** PROMPT **
What is needed is an exact copy of every entry below, minus the images.

== Segment start ==

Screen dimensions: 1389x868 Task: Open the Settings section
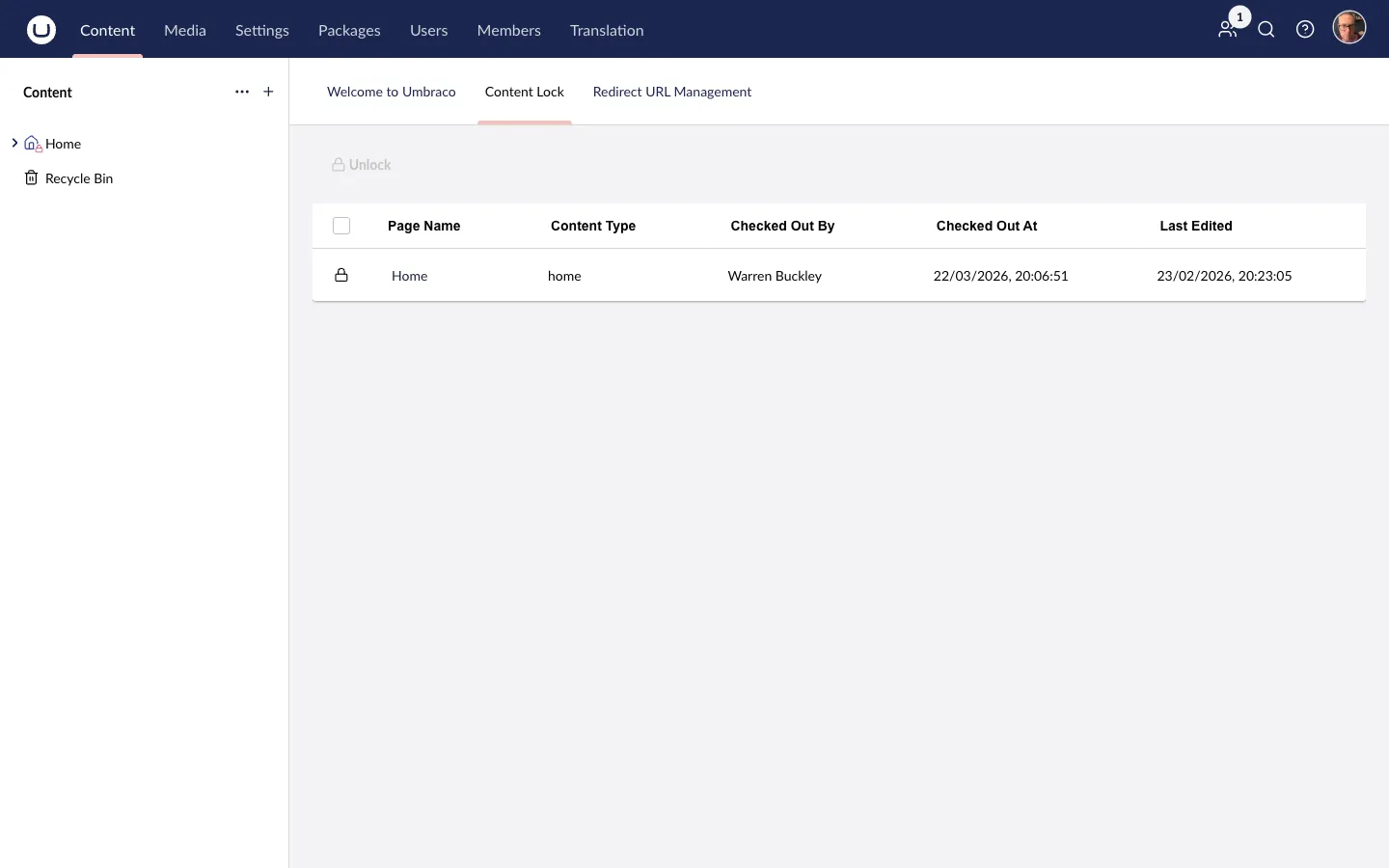[x=261, y=30]
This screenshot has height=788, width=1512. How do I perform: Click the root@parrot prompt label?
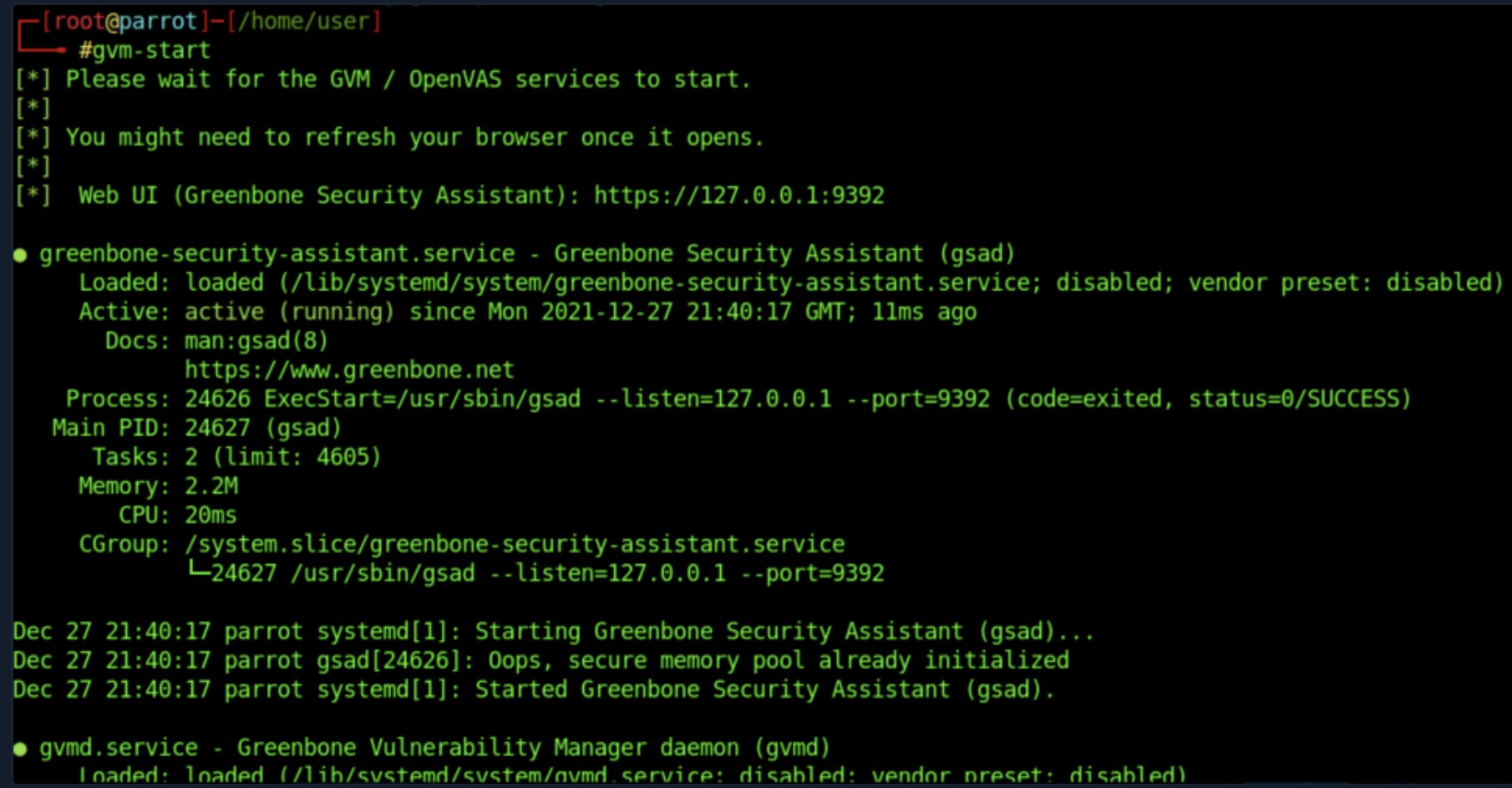point(125,21)
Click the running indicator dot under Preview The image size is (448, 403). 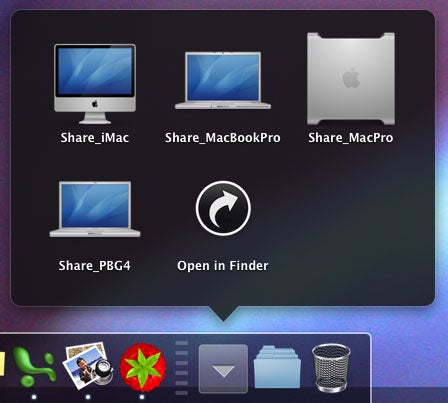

== Segment end ==

** SOLVED EXERCISE **
Screen dimensions: 1389x868 Task: Open the Settings section
[x=261, y=30]
This screenshot has height=788, width=1512. How do I perform: Click the root@parrot prompt label?
point(125,21)
Click the running indicator dot under Preview The image size is (448, 403). 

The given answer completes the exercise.